Transformation to create a new ‘digitally native’ internal web agency

We led the overall programme as well as business case and supplier selection streams to deliver a cloud solution for all internet and intranet content with 200+ sites spanning 100 countries, in 29 languages and five major brands. Benefits included: improved site resilience and flexibility, improved digital security, annual OPEX savings and a significantly reduced lead time over traditional methods of hardware procurement, rack & stack, deployment & testing.

Enriching internal shipment, retailer ePOS and loyalty data for a large FMCG

Previous BI & analytics were fragmented across different functions and geographies. This programme looked to use richer data including ePOS, supply chain and loyalty card to provide better insight into customer resulting in stronger relationships and 11% growth in sales. We provided an interim Programme Director and several other key management roles.

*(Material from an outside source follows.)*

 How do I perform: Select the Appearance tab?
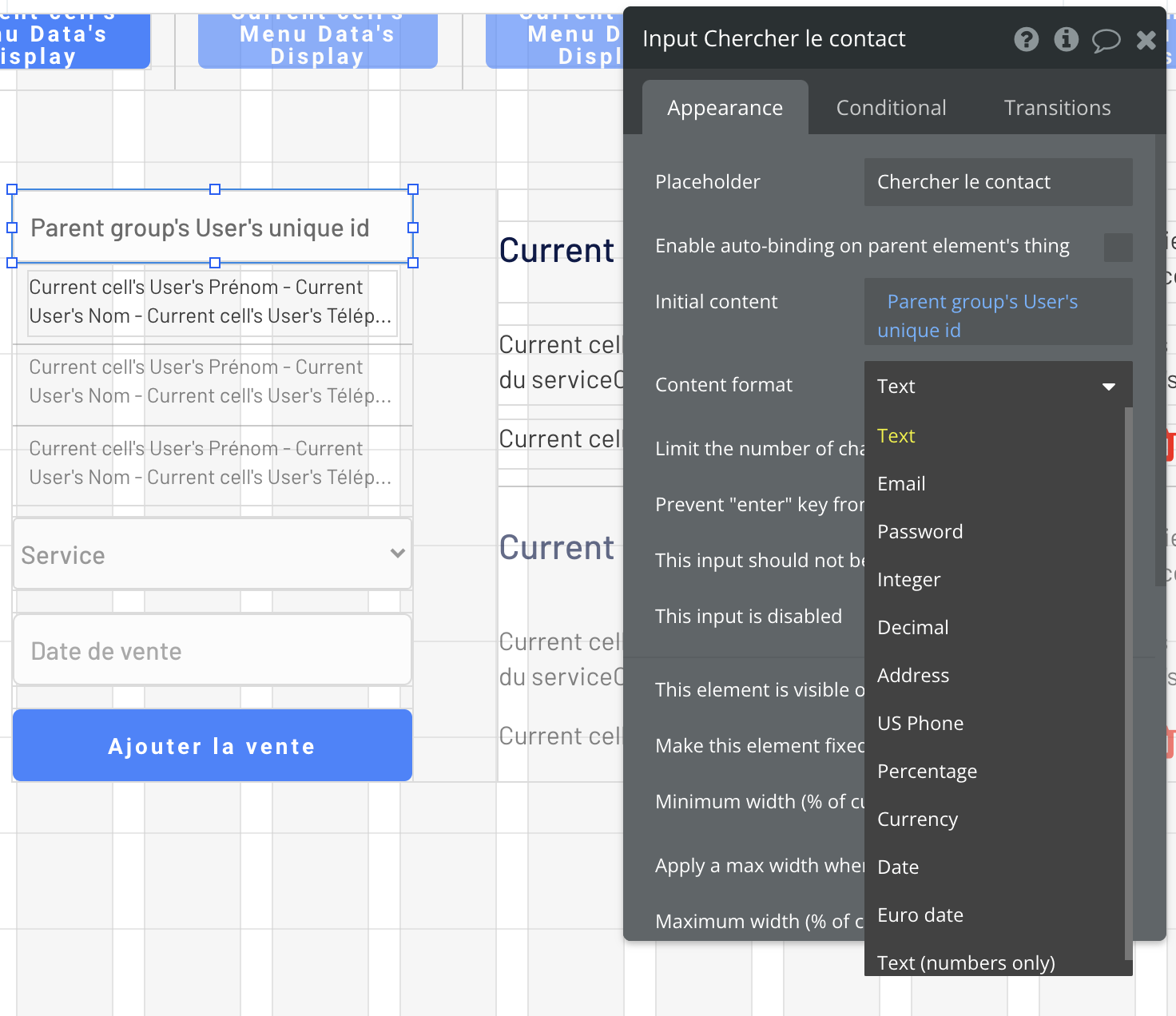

Strategy in a digital world for a packaging organisation

We helped develop the strategy for a packaging organisation to enable them to benefit from Digital trends and approaches. This included how analytics can help them deliver value-add services to their customers to optimise their logistics, using virtual reality to envisage how packages will look in shelf formats to optimise customers’ shelf-fill, and how IoT sensors can help improve package transportation and handling for better cost and quality outcomes.

Delivery of new e-commerce capabilities for a high-street retailer

We led the transformation to deliver new e-commerce platform with a new mobile site. This involved integrating back-end order management systems and warehouse and logistics providers through the supply chain, as well as enabling mobile apps and in-store kiosks. This delivered a step-change in time for the all-important Christmas period.